__The task__:
Going through the data below, please show each line containing the string "computer".

__Study material__:
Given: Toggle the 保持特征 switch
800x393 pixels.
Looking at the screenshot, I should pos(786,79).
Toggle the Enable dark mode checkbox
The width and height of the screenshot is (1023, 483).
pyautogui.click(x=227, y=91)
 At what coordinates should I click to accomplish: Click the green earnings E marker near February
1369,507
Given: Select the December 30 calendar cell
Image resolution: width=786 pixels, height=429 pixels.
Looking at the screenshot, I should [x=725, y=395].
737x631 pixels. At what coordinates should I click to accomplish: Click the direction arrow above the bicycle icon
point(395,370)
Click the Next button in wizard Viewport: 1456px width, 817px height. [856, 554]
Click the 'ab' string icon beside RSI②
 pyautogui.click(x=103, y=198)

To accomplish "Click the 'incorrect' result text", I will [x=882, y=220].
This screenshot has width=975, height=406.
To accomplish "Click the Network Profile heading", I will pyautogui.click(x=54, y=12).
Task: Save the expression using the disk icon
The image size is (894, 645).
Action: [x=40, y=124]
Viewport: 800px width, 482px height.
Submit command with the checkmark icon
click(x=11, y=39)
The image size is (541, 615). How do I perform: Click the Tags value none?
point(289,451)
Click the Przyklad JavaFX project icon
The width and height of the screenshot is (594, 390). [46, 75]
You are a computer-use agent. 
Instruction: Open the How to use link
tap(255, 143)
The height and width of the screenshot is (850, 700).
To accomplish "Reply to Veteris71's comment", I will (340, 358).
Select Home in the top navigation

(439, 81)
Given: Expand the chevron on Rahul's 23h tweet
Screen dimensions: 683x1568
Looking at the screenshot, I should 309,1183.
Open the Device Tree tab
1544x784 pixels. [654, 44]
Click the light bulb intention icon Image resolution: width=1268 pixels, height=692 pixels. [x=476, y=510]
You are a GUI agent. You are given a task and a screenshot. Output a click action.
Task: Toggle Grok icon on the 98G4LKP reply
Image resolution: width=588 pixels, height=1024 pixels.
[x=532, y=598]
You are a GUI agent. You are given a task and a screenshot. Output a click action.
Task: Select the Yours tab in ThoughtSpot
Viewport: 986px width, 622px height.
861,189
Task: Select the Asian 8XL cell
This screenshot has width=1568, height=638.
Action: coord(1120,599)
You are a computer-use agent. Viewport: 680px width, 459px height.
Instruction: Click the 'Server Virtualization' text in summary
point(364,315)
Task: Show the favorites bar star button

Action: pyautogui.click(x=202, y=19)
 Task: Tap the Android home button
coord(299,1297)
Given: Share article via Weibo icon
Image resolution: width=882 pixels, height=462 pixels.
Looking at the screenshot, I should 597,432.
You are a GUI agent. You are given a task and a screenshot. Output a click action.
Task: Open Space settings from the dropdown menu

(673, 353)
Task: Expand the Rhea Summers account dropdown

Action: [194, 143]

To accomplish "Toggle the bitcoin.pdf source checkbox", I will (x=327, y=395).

__Result of this exercise__:
You are a computer-use agent. 
You are a computer-use agent. Viewport: 680px width, 459px height.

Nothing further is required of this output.